Akif'in yüzünü derin bir teessür kaplar. Eşref Bey'e bakarak: Bu kadına yardım etsem. Ortada çok ciddi bir tehlike mevcut. Doğacak çocuğun hayatı tehlikede. Ben trene atlayıp hemen Şam a gideyim, ne lazımsa alıp getireyim" der.
Eşref Bey itiraz eder: "Aman Akif, Şam'a, oradan tekrar buraya en aşağı beş gün beş gece bir yolculuk yapman lazım. Halbuki aylardan beri çölde yolculuk yapıyoruz. Bu kadar yorgunluktan sonra, henüz bir gece bile dinlenmeden, bu uzun yolculuğu nasıl yaparsın?"
-"Yorgunluk mesele değil, ortada bir felaket var. Ah, yoksulluk ne müşkül şeydir sen bilir misin? Benim ciğerim parçalandı."
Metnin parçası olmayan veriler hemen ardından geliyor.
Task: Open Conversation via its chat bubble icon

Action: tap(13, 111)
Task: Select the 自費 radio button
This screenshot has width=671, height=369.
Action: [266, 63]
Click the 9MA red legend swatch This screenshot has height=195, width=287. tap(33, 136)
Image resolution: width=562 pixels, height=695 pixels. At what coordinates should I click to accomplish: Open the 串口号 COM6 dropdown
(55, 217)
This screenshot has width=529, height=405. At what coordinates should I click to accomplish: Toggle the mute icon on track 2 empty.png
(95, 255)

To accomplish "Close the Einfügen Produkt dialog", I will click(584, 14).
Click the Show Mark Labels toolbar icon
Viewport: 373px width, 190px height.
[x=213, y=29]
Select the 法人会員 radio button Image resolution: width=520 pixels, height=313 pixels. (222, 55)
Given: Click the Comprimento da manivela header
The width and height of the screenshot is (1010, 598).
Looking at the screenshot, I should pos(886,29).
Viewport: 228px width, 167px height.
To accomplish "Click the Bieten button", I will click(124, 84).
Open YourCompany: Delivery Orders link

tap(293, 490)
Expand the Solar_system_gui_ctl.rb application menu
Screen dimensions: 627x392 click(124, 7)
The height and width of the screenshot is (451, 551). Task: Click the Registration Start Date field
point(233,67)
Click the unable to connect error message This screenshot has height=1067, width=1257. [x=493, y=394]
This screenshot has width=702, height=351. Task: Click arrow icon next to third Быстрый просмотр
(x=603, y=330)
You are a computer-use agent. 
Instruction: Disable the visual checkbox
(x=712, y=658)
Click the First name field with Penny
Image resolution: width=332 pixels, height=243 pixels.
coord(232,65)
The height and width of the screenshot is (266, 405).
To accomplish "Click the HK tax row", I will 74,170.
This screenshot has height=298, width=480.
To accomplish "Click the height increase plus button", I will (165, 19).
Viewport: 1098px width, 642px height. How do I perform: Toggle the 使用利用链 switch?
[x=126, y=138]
Ve Akif, maşlahını sırtına atıp besmele çekerek yola koyulur. Hareketinin beşinci günü, birçok malzeme ile çıkagelir. Yorgunluktan, uykusuzluktan perişan vaziyette el Muazzama adımını attığında vazifesini hakkıyla yerine getirmiş bir insanın huzuru ve neşesi yüzünden okunmaktadır. Eşref Bey daha sonra, bu hâdiseyi değerlendirirken şöyle diyecektir:
"Ah mübarek Akif! Şehinşahlara boyun eğmeyen Akif! Sefalette kalan bir kadına yardım için, atmış üç derece sıcaklıktaki çöllerde aylarca dolaştıktan sonra bir gece bile istirahat etmeden beş gün beş gece eşya vagonlarında yattın, "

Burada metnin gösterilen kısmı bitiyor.